Document extract

# MSS steamloco's any good? - Beginners questions..



## Paulus (May 31, 2008)

I'm thinking of taking some (very) small steps in the beautiful world of live steam (or stepping to the dark side if you want... ). 
However my budget is very limited as is my knowledge of (steampowered) mechanics.So I always thought it was something out of reach... ;-(

But yesterday I came across MSS locomotives on the internet. If I'm correct these are formerly Masod locomotives? They claim to be good loco's specially for the beginner (ME!). That sounded great and what sounded even better was that the prices are _affordable for small budgets _(ME AGAIN!). See the picture of one of those at the bottom, found on some sites on the internet.

Now, I don't expect those locomotives are comparable with most of the stuff seen here, but are they any good? 


If I understand correctly these locomotives run on fuel tablets, like the Wilesco steamengines? 
I think this will shorten the running time of the loco but that will not be a problem on my small layout. Also this looks like a very simple way to steam up the locomotive for me as beginner.


Does somebody know if those locomotives have a backward/forward option or do they only run forward?. 

And what's better: kit or ready to run? 
I was thinking buying a kit so I understand more how it is put together. The kits don't seem to be that difficult, but on the other hand... what if I make an error?

You understand; I need some opinions! 
Thanks! 

Paul


----------



## Spule 4 (Jan 2, 2008)

The build quality on MSS products are mixed. Yes, they are like the OLD Mamod locos from the 1980s, but with poorer quality materials, if possible. 

Kits would be the way to go, to improve quality, and also get the improved parts from Dream Steam. This would include better cylinders, a proper boiler and burner, higher pressure safety valve, throttle, lubricator (don't get it the Roundhouse ones like I have are better) etc. I did this with my loco along with a few more cosmetic improvements. Not a cheap way at all to get into live steam, but fun. 

My loco with pictures and Dream Steam's upgrade kits, Dream Steam now sell the parts that others sold about five years back. 

http://www.mylargescale.com/Community/Forums/tabid/56/aff/11/aft/15294/afv/topic/Default.aspx 

http://www.dreamsteam.co.uk/mss-mamod-upgrade-kits.html 

Yes, they go backwards and forward, the Dream Steam kits give you speed control, which the MSS/Mamod has little, the best way to accomplish speed control on them is loads or playing with the back pressure. The 16mm society in the UK has a good (dated) Mamod handbook that gives how to accomplish this. 

And with all this, one has to consider that buying a PPS Janet might be cheaper? The down side is they are already built (no kits), the plus would be lower cost than a sorted Mamod: 

http://www.pps-steam-models.co.uk/pps/janet.htm 

Then the next question is why not for about the same money to go to a basic Roundhouse engine like the Millie or a kit for a Billy or the like? The pluses are the build quality and parts, the down side is they are WAY oversize for SM32 scale, but look better with LGB stock because of this (a Mamod/MSS loco is tiny, smaller than the LGB toytrain engines) and look better on 45mm track.

Given material
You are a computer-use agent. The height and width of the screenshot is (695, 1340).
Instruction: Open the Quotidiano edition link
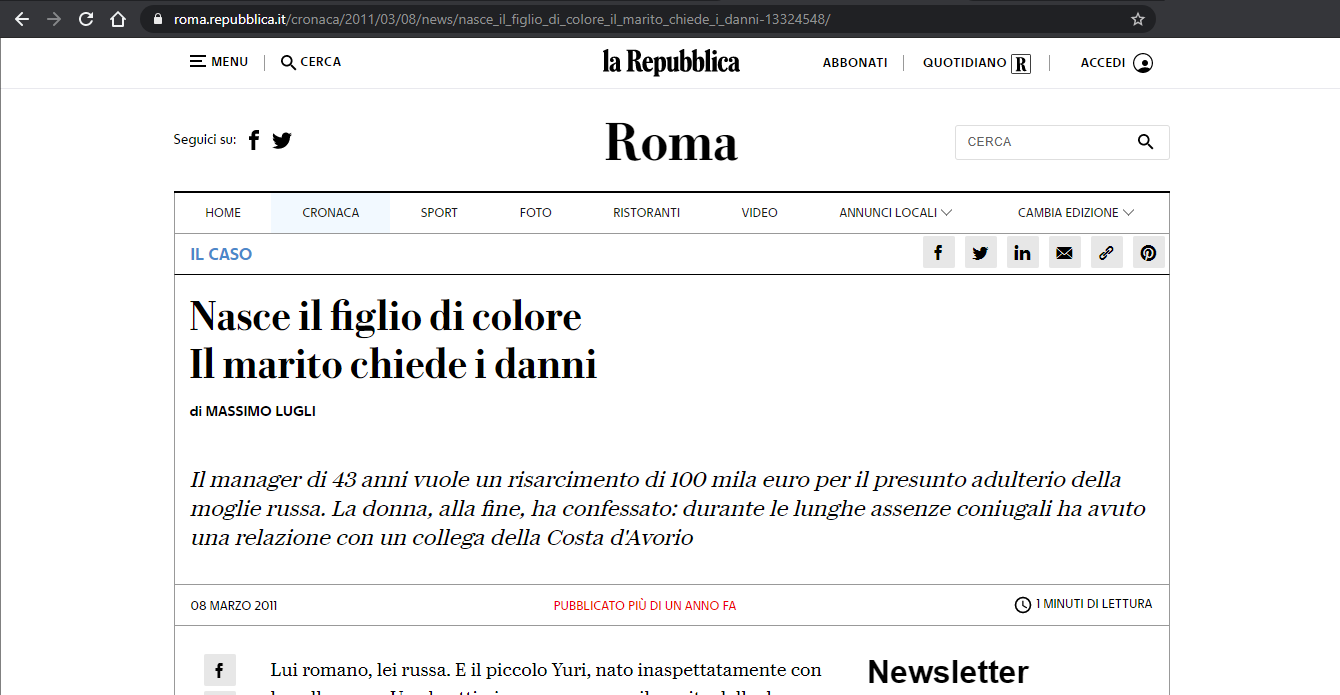click(976, 63)
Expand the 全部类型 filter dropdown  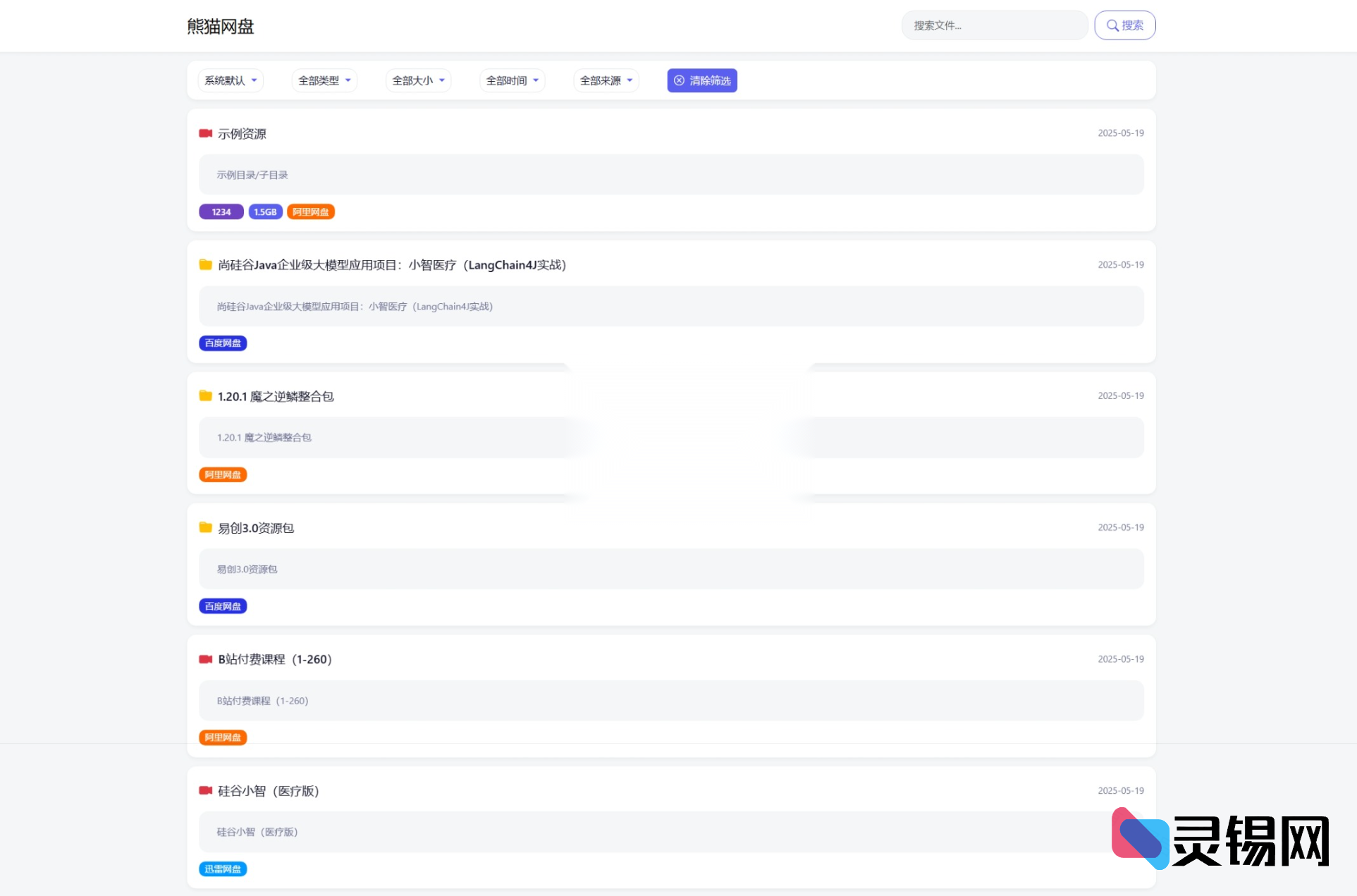point(324,80)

Work to complete
Reproduce the passage of the forum thread that opens with "Now, I don't" and closes with "me as beginner.", renaming "fuel tablets" as "solid fuel" within it. Base your answers solely on the forum thread.

Response to this exercise
Now, I don't expect those locomotives are comparable with most of the stuff seen here, but are they any good? 


If I understand correctly these locomotives run on solid fuel, like the Wilesco steamengines? 
I think this will shorten the running time of the loco but that will not be a problem on my small layout. Also this looks like a very simple way to steam up the locomotive for me as beginner.